- **INPUT RECORDS**:
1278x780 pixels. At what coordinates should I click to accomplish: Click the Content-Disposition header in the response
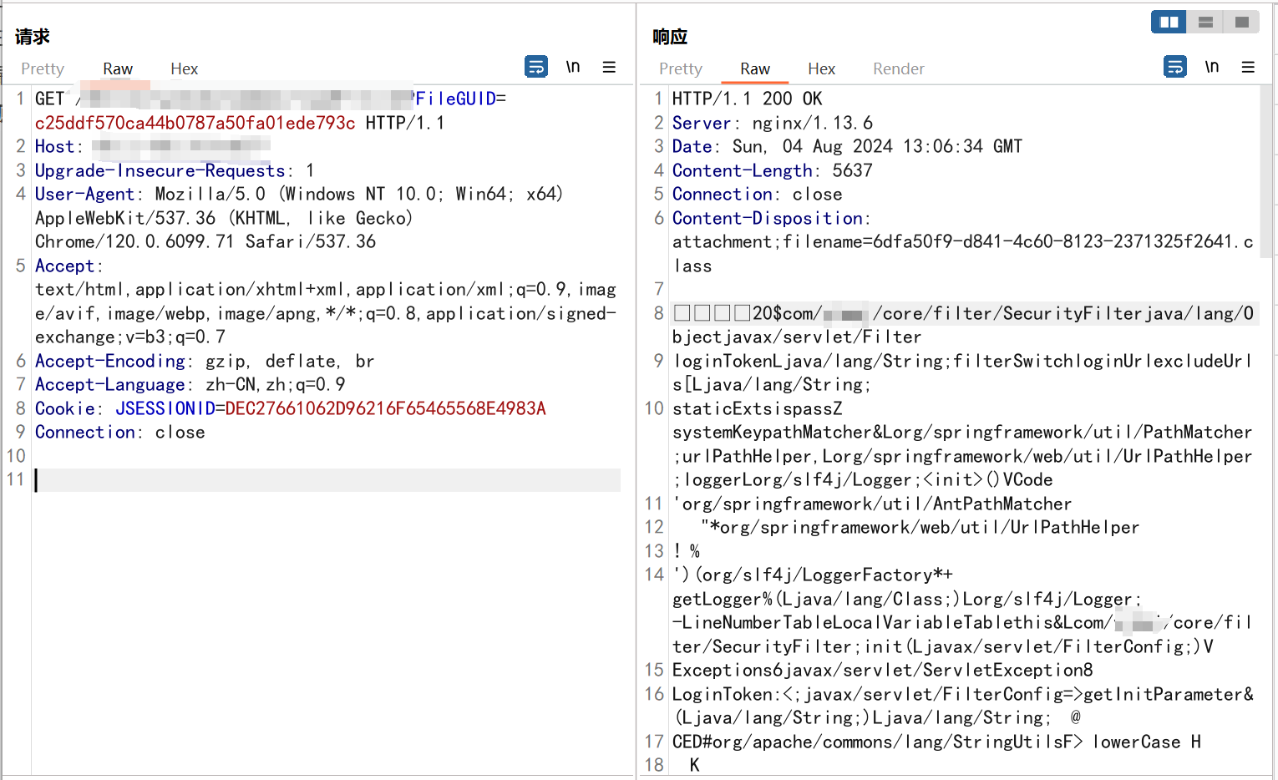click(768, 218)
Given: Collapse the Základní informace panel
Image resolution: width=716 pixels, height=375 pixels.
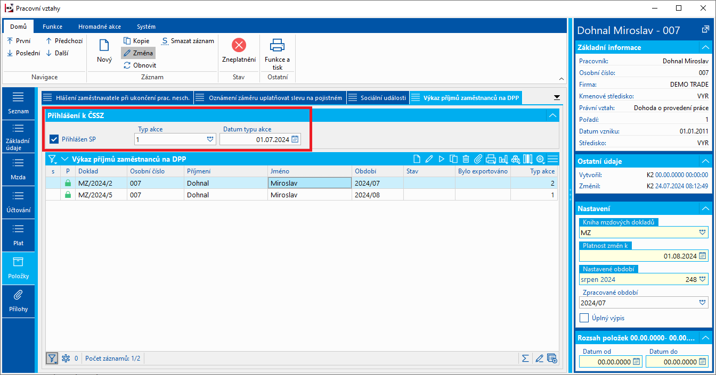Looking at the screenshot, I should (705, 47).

---

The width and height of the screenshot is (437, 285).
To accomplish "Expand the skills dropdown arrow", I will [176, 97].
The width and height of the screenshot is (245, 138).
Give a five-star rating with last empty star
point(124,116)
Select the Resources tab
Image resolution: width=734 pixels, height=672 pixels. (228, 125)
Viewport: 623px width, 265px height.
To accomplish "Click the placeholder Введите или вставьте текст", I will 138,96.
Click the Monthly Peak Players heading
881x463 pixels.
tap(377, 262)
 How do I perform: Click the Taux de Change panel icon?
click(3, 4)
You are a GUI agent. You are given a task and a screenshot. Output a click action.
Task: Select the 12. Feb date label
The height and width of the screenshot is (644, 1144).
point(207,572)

* * *

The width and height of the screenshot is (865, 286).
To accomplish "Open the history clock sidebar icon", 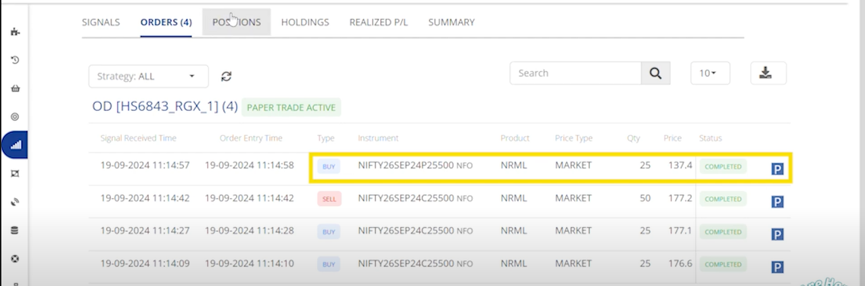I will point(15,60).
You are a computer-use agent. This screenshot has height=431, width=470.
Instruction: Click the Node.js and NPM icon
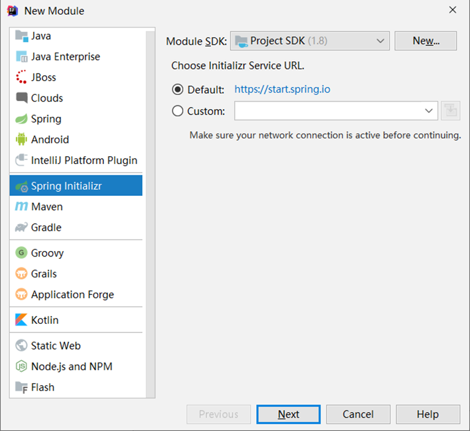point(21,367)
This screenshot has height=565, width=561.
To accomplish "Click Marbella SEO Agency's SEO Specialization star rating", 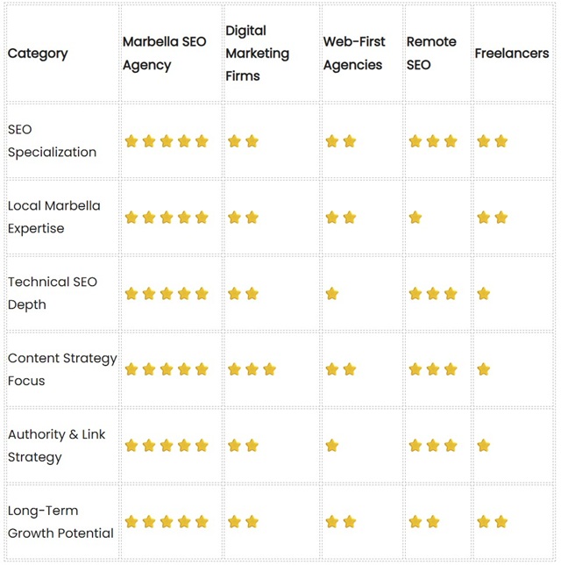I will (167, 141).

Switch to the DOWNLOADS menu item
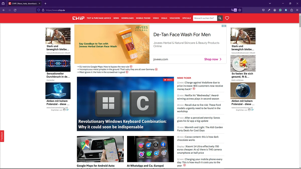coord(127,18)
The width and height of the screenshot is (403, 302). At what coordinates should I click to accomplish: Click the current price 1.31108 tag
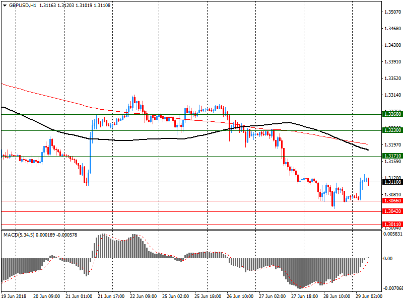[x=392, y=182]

- **EXERCISE REQUIREMENTS**:
List every line above that contains the word "This".

- **THE COMPLETED TASK**:
You are a computer-use agent. This screenshot has height=431, width=470.
This screenshot has height=565, width=561.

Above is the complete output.